#### [EXERCISE INPUTS]
--------------------------------------------------

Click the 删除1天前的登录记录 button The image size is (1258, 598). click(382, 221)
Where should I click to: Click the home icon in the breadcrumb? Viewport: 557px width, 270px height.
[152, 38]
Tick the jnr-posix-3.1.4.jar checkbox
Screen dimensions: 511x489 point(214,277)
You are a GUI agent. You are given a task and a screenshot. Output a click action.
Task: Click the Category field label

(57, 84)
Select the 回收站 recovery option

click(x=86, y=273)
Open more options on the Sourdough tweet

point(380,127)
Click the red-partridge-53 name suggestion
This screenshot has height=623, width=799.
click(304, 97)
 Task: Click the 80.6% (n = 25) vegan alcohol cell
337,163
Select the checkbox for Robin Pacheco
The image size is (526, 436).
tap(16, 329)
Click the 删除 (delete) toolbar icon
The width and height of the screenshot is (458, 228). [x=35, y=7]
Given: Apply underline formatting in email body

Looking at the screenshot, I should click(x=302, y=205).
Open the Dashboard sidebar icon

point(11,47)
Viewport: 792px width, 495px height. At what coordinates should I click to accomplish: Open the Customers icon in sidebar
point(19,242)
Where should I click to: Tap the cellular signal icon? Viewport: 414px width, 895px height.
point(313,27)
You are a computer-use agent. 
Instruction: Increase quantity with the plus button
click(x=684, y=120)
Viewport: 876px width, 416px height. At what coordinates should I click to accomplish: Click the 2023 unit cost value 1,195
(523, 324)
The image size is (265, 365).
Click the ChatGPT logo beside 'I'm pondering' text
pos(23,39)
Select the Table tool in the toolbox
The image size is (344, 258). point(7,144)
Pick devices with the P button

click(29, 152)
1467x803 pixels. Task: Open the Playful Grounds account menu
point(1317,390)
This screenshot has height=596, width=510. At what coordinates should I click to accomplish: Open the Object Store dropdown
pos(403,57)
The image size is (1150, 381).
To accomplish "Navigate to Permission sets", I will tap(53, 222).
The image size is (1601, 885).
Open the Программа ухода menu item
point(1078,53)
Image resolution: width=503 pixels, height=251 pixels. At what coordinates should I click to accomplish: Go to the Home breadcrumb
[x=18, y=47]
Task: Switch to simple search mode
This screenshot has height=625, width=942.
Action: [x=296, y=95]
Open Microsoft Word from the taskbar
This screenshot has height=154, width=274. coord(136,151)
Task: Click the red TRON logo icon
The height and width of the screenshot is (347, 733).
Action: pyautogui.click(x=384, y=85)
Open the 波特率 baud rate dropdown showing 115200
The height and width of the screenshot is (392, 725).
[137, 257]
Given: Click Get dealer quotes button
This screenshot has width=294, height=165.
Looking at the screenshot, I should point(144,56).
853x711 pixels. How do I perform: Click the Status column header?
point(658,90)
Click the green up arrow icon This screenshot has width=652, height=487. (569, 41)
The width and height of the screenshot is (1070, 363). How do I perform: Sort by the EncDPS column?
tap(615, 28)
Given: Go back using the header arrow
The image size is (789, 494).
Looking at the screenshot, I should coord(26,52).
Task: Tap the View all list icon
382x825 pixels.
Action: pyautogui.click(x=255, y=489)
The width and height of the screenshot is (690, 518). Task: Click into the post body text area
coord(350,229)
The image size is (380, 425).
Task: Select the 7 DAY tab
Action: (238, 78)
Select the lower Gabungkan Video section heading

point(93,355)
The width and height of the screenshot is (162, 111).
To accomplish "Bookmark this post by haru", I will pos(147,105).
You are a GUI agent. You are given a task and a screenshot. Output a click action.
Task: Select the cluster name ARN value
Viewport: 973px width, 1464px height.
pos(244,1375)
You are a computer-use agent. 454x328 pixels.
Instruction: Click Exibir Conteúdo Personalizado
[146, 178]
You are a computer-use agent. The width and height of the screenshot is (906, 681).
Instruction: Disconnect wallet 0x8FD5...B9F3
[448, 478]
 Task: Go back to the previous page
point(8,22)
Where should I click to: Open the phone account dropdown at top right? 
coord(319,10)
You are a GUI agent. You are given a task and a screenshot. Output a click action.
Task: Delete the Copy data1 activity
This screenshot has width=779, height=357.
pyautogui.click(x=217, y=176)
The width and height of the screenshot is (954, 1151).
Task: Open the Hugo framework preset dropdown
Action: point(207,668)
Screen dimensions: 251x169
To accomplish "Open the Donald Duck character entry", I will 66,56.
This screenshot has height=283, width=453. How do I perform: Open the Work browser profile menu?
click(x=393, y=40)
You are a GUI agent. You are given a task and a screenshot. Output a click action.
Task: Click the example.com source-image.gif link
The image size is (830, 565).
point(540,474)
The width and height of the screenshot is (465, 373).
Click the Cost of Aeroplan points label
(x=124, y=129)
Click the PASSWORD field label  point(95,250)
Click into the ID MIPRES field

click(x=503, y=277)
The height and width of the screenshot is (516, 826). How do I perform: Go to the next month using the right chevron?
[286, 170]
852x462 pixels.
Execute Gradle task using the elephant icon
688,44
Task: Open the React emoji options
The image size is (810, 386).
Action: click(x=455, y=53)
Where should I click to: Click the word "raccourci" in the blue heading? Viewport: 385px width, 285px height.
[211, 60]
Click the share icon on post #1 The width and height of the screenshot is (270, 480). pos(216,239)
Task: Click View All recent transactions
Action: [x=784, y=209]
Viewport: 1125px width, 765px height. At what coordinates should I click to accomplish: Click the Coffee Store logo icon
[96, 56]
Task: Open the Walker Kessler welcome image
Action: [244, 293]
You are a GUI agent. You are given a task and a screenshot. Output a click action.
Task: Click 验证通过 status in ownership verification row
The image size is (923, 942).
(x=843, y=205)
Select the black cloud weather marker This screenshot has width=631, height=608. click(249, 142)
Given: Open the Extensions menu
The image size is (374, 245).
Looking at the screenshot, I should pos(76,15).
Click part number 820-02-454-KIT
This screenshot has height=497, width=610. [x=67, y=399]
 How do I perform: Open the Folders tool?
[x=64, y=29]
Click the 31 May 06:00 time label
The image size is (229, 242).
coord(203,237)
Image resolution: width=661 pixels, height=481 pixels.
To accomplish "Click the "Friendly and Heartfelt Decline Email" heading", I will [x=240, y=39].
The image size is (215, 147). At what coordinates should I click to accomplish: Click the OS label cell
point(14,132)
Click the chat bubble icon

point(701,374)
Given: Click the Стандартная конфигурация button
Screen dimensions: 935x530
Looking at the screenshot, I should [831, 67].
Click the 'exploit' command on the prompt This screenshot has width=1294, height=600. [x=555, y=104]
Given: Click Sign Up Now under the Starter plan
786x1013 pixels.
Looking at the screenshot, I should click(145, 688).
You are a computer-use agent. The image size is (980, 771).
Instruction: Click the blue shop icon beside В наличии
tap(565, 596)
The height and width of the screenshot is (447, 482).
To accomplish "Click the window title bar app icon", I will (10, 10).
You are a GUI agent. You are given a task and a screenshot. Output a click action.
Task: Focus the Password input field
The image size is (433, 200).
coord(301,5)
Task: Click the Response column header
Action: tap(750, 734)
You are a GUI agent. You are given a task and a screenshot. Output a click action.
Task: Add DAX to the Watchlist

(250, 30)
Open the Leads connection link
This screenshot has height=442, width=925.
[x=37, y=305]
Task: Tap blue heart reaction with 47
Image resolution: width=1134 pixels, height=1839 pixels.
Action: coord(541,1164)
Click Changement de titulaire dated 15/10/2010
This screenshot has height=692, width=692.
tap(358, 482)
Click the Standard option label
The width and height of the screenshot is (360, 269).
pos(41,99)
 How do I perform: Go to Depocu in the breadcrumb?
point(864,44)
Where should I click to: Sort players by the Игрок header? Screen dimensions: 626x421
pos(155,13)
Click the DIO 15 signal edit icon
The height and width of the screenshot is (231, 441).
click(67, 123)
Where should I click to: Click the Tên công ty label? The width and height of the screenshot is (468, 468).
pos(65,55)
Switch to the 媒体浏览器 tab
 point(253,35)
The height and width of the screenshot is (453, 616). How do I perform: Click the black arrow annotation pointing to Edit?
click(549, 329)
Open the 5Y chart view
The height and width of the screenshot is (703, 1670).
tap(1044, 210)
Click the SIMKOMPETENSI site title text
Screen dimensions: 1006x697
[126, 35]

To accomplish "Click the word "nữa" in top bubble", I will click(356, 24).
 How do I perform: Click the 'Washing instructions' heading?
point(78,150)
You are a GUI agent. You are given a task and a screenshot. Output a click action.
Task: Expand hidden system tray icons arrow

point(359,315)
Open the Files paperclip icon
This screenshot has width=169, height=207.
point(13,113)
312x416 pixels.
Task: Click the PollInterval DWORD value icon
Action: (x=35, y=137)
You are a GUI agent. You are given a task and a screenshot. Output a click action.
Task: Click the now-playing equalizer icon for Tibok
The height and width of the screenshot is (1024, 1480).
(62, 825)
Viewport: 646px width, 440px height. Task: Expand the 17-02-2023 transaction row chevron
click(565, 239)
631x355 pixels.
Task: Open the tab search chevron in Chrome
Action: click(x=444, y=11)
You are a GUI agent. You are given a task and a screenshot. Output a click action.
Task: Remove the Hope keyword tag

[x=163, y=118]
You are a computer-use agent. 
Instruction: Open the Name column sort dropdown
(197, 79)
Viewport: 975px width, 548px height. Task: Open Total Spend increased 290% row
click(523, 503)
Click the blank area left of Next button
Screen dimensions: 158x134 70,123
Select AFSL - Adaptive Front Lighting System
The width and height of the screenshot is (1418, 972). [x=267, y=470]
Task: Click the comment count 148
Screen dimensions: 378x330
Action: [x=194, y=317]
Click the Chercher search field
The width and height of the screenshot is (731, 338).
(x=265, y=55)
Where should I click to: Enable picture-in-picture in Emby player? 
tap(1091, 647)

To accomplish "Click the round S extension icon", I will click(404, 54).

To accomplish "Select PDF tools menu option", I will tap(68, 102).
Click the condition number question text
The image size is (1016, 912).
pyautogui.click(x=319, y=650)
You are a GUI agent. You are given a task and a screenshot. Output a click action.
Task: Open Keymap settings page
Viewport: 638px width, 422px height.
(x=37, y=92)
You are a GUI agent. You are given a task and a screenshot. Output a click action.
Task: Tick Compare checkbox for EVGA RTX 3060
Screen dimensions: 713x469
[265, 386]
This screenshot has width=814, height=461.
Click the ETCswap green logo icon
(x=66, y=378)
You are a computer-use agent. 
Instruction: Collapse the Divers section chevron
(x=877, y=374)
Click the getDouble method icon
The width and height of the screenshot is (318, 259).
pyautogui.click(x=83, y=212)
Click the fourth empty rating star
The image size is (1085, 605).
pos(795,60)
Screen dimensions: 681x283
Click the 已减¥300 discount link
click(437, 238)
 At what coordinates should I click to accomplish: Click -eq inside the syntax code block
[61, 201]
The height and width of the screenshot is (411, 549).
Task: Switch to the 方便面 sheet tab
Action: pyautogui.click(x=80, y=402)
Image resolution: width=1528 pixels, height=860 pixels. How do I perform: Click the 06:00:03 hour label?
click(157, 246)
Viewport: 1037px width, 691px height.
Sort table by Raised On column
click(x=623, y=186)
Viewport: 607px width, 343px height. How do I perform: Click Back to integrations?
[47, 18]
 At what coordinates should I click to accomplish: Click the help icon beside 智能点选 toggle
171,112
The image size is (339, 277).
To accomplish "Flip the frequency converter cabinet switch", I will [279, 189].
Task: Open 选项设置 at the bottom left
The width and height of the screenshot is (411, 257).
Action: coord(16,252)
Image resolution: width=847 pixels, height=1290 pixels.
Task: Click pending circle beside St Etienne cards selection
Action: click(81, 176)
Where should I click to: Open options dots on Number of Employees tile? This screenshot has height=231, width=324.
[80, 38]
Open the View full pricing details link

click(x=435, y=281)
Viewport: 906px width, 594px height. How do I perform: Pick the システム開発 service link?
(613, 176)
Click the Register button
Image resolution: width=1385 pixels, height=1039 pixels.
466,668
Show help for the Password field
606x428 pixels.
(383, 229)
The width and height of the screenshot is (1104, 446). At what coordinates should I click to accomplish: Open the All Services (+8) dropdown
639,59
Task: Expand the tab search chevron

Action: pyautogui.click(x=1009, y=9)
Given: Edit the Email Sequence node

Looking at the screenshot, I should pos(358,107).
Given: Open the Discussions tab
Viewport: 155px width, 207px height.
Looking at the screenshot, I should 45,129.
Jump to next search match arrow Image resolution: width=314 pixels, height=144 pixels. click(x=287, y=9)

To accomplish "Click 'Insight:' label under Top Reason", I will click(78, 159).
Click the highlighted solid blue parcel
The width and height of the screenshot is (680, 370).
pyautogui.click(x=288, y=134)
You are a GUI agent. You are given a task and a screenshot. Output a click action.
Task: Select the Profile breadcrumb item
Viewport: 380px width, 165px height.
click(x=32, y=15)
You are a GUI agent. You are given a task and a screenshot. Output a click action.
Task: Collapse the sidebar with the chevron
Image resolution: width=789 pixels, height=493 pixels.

--------------------------------------------------

#### [PROBLEM DESCRIPTION]
Where the line holding "Task: Click the example.com" appears in the listing above, start reproducing exactly, and end with the line holding "Task: Open the React emoji options".

#### [SOLUTION TO THE PROBLEM]
Task: Click the example.com source-image.gif link
The image size is (830, 565).
point(540,474)
The width and height of the screenshot is (465, 373).
Click the Cost of Aeroplan points label
(x=124, y=129)
Click the PASSWORD field label  point(95,250)
Click into the ID MIPRES field

click(x=503, y=277)
The height and width of the screenshot is (516, 826). How do I perform: Go to the next month using the right chevron?
[286, 170]
852x462 pixels.
Execute Gradle task using the elephant icon
688,44
Task: Open the React emoji options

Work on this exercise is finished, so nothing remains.